* start *
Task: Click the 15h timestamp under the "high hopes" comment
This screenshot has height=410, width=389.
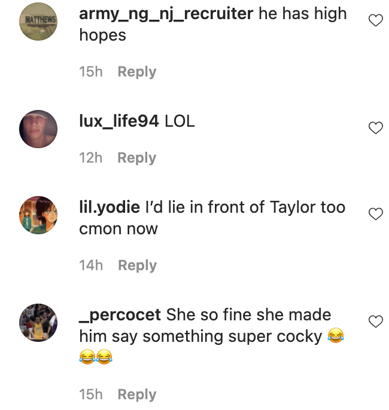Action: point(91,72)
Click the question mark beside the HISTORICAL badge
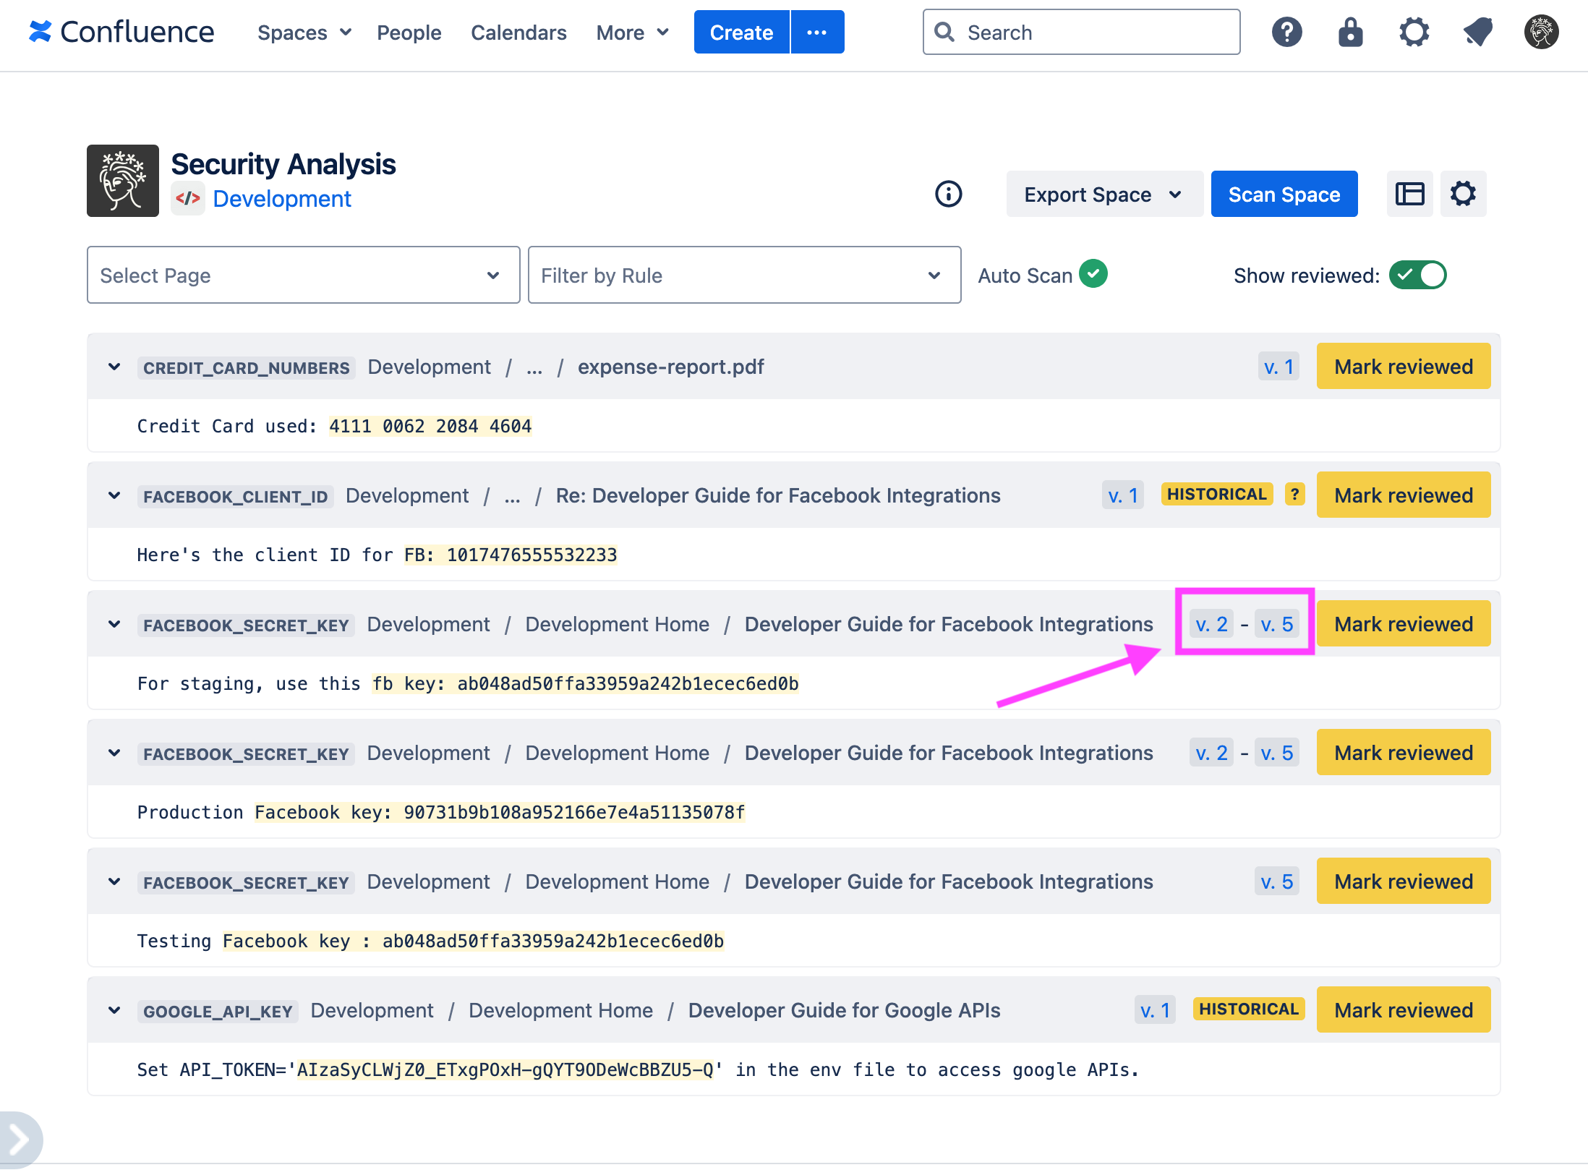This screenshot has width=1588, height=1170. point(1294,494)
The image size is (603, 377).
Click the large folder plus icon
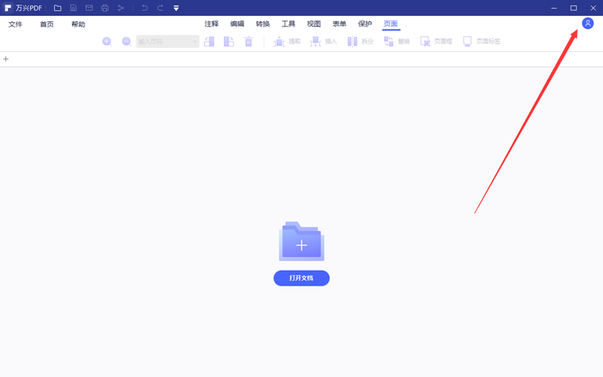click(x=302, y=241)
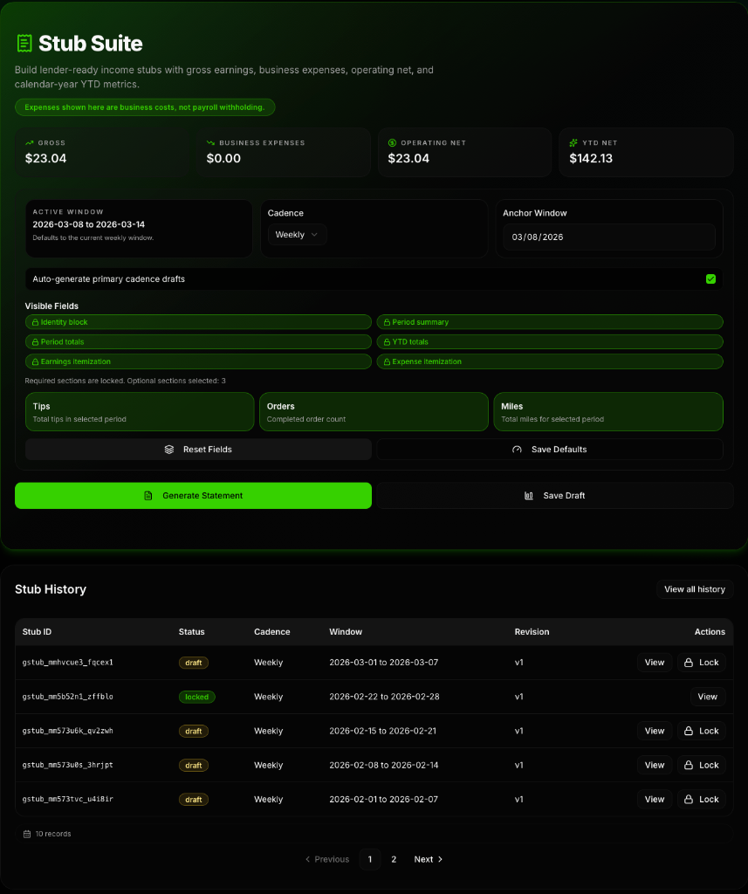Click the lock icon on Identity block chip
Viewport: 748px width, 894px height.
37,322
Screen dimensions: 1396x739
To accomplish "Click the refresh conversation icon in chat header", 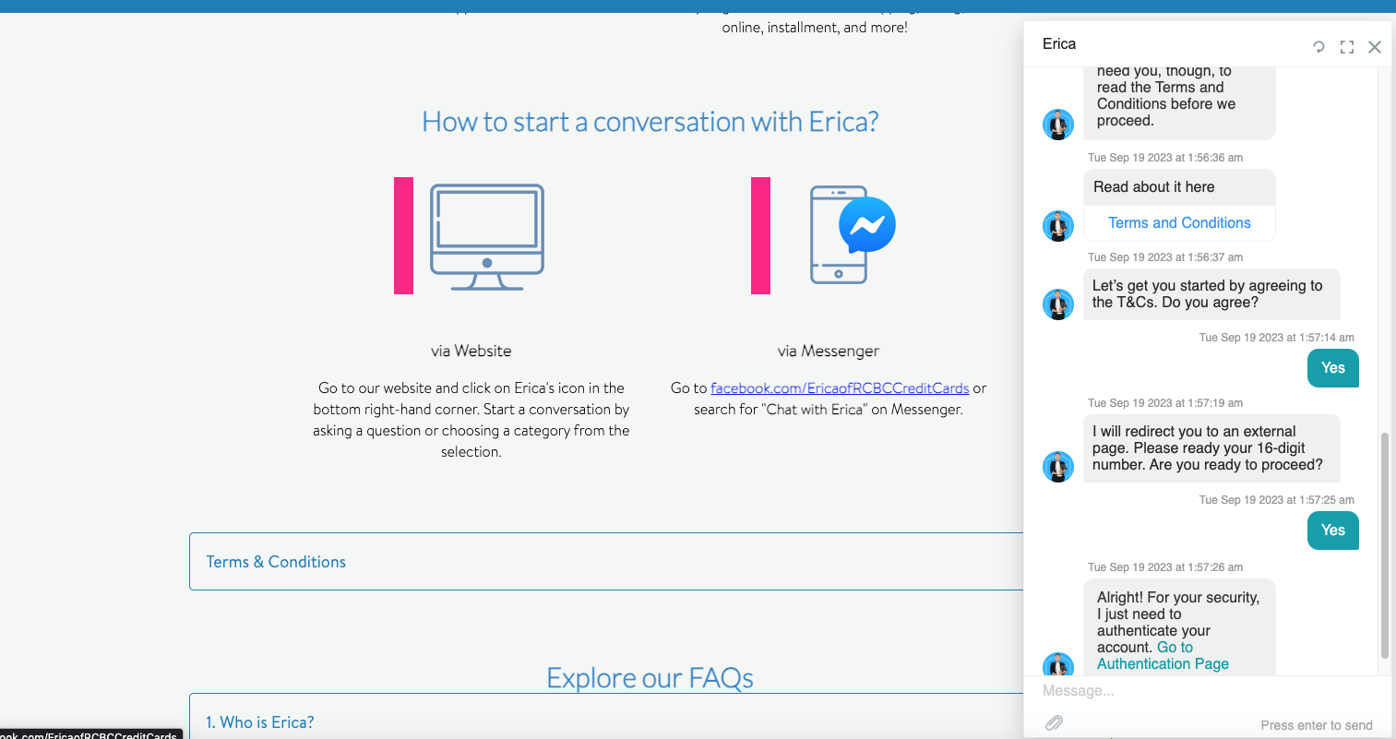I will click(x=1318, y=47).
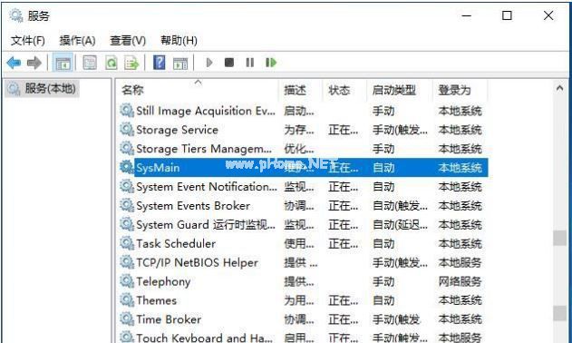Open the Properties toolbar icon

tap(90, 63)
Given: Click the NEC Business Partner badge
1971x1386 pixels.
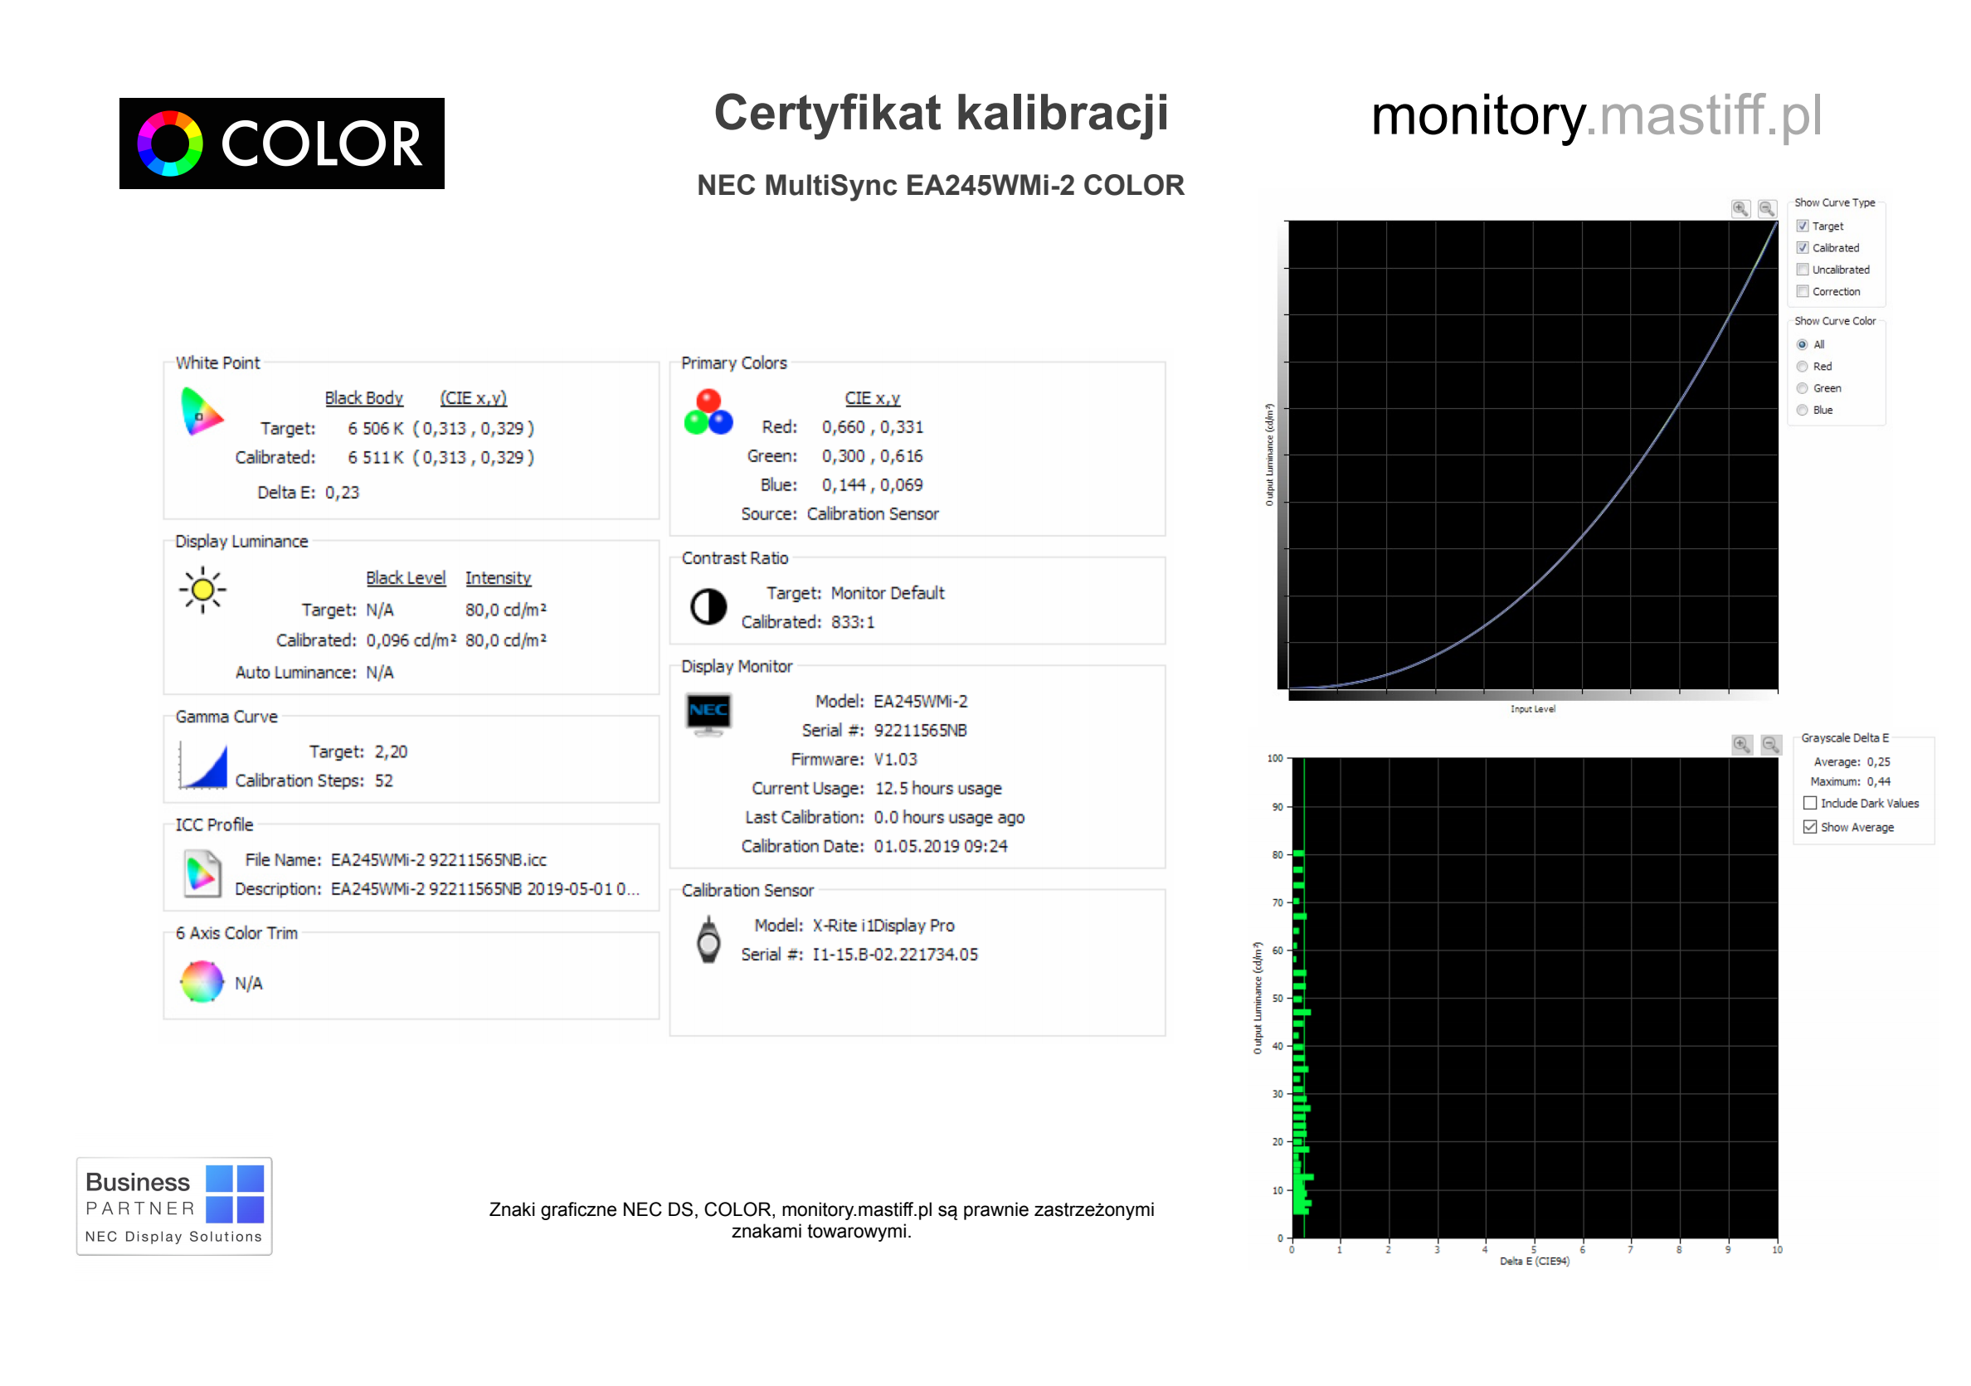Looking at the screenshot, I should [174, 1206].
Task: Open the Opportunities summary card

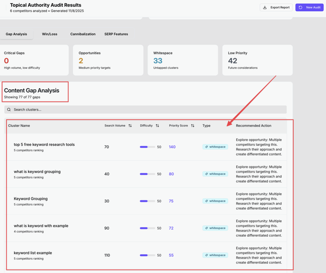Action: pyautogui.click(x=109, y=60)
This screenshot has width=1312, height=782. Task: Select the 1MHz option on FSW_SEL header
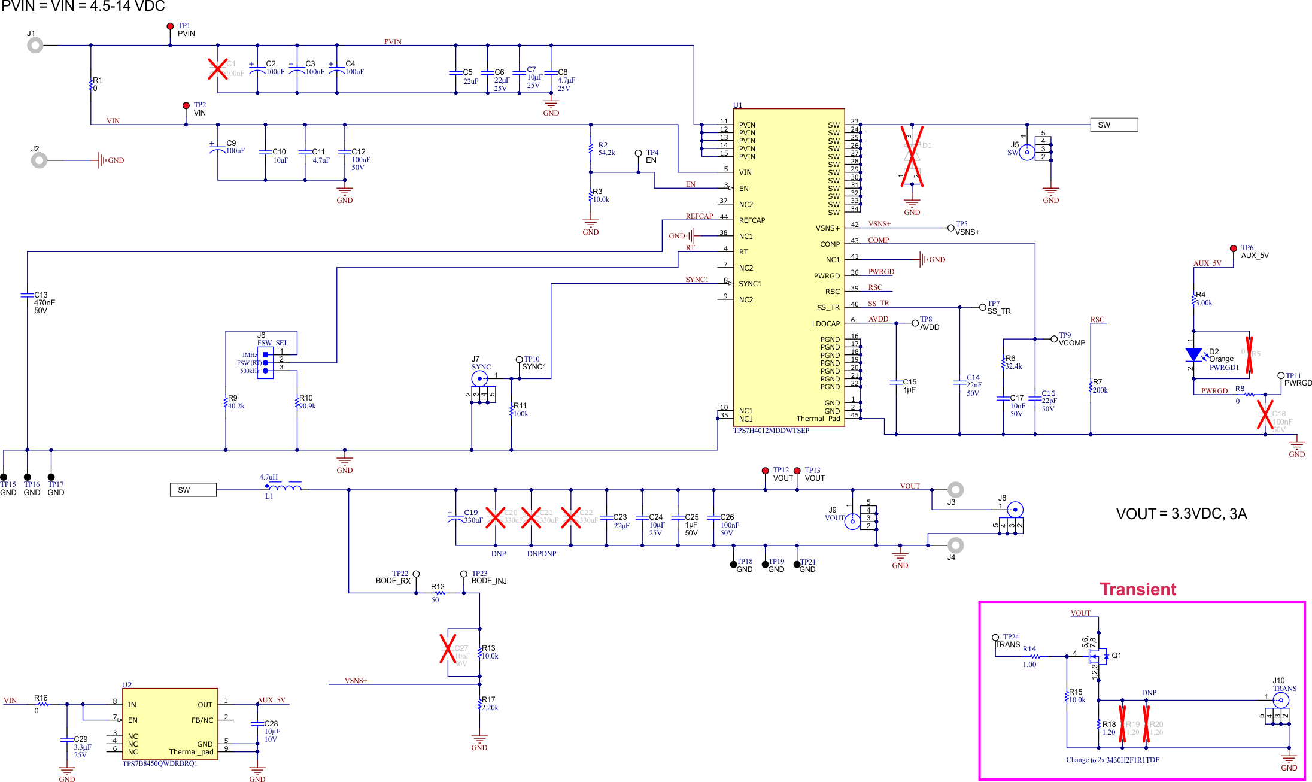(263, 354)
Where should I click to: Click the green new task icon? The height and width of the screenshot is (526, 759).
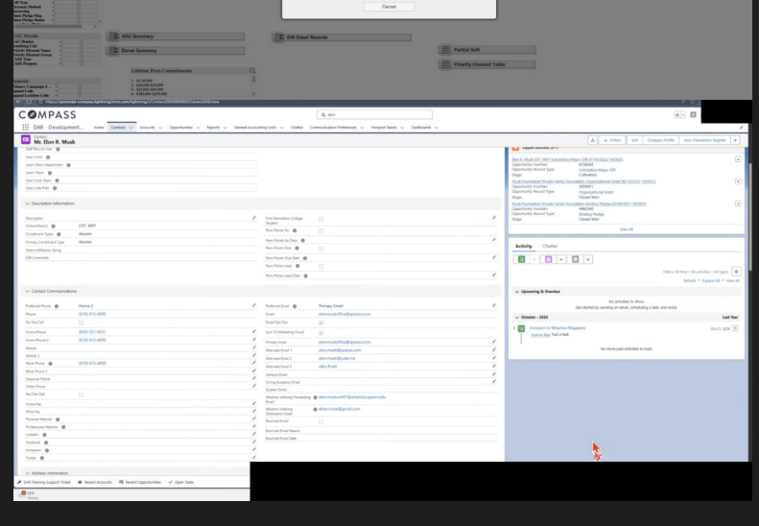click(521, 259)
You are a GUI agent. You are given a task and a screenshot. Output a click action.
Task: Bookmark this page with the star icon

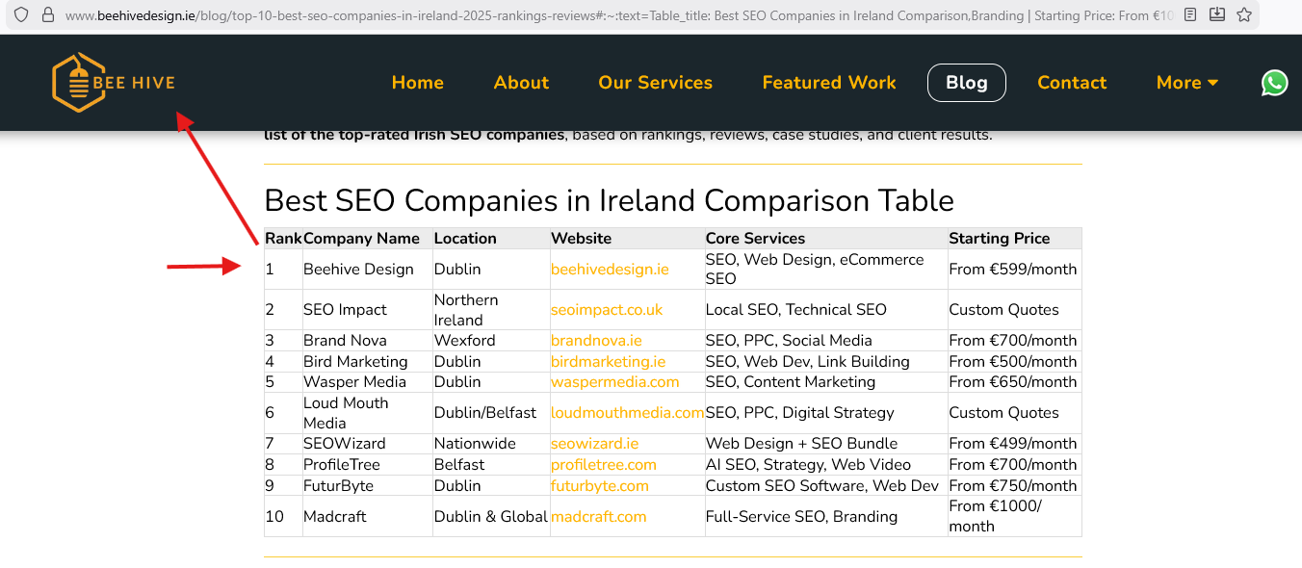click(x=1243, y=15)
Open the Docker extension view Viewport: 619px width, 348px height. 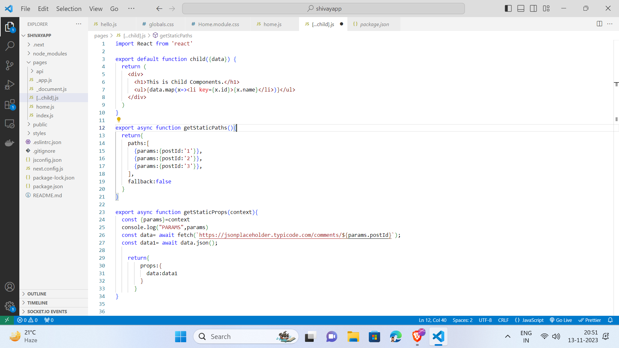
* end *
Rewrite the material from the line containing "Where should I" through the end of the material, inclusive, replacing "green" with "blue" and leaving everything else unchanged. Omit the pictures from your answer.

## Reply to the exercise
Where should I click to: Click the blue new task icon? The height and width of the screenshot is (526, 759).
click(521, 259)
You are a GUI agent. You are given a task and a screenshot. Output a click action.
Task: Bookmark this page with the star icon

click(x=1243, y=15)
Open the Docker extension view Viewport: 619px width, 348px height. 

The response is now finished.